With its economic growth highly volatile, Iraq’s ongoing economic reconstruction, though facilitated by the oil sector and foreign economic aid, has been fragile. Political instability and corruption continue to undermine the limited progress made in past years.
Operating well below potential, the Iraqi economy is burdened by systemic problems. A lack of transparency exacerbates the negative impact on entrepreneurial activity of inefficient business regulations, forestalling the emergence of a dynamic private sector. The economy lacks effective monetary and fiscal policies. The weak state of the financial system, coupled with its limited role within the economy, hampers investment and the everyday operation of businesses.
Prime Minister Nuri al-Maliki’s Shia-dominated coalition government has lost support among Sunni Arabs and Kurds, who charge that he has adopted a sectarian agenda. The Sunni Arab minority staged a series of protests beginning in 2012 that threatened to devolve into a renewed civil war unless their complaints of marginalization were addressed. Iraq’s state-dominated economy grew by over 9 percent in 2011 and over 10 percent in 2012, propelled by high oil prices and the recovery of the oil industry, which provides more than 90 percent of government revenue. Oil exports rose to 2.6 million barrels per day, a 30-year high. Inadequate infrastructure, weak property rights, bureaucratic red tape, and widespread corruption continue to impede development.
Corruption is pervasive at all levels of government. There are widespread reports of demands by officials for bribes, mismanagement of public funds, payments to “ghost” employees, salary skimming, and nepotism. Although judicial independence is guaranteed in the constitution, judges are subject to immense political and sectarian pressure and are viewed by the public as corrupt or ineffective. Property rights are not well protected.
Iraq’s individual and corporate income tax rates are 15 percent. Oil and gas companies pay a higher rate. Few other taxes exist. The overall tax burden is less than 2 percent of gross domestic income. Public expenditures are over 40 percent of GDP, and public debt is 34 percent of the domestic economy. The government relies heavily on oil revenues.
Application of existing regulations has been inconsistent and non-transparent. Starting a new business has become easier, but obtaining operating licenses takes over four months. In the absence of a well-functioning labor market, informal labor activity persists. The state uses oil revenues to subsidize basic services such as water and housing, and total subsidies for oil, natural gas, and electricity equal nearly 20 percent of GDP.
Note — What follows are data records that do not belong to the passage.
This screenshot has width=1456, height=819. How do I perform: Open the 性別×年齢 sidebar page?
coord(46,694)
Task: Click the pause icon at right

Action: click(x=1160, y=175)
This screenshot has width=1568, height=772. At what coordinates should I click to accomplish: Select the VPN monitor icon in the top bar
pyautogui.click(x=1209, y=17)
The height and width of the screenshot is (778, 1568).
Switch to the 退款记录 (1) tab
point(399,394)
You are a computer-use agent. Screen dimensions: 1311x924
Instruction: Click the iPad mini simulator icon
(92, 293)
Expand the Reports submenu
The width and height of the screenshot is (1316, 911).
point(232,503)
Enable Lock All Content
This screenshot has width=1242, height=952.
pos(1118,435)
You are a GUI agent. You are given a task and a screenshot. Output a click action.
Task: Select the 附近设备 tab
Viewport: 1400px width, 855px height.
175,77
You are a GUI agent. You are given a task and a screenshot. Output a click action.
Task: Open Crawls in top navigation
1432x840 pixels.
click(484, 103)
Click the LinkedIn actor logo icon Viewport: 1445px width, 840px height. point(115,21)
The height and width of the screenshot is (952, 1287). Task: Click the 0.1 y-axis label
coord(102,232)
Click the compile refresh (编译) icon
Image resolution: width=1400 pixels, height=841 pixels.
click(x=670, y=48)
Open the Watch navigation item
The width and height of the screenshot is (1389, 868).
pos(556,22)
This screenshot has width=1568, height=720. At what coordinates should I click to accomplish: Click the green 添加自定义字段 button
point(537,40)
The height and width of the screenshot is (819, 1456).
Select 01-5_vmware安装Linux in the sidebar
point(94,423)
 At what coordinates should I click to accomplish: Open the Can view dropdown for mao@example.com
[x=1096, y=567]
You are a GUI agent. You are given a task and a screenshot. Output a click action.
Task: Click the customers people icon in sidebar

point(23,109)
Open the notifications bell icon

Trade flows remain far below potential as broad-based commercial activity is still suppressed. Numerous non-tariff barriers add to the cost of trade. Iraq is open to foreign investment in principle, but bureaucratic inertia, policy uncertainty, and security concerns deter investment growth. State banks dominate credit markets, and the largely cash-based economy lacks the infrastructure of a fully functioning modern financial system.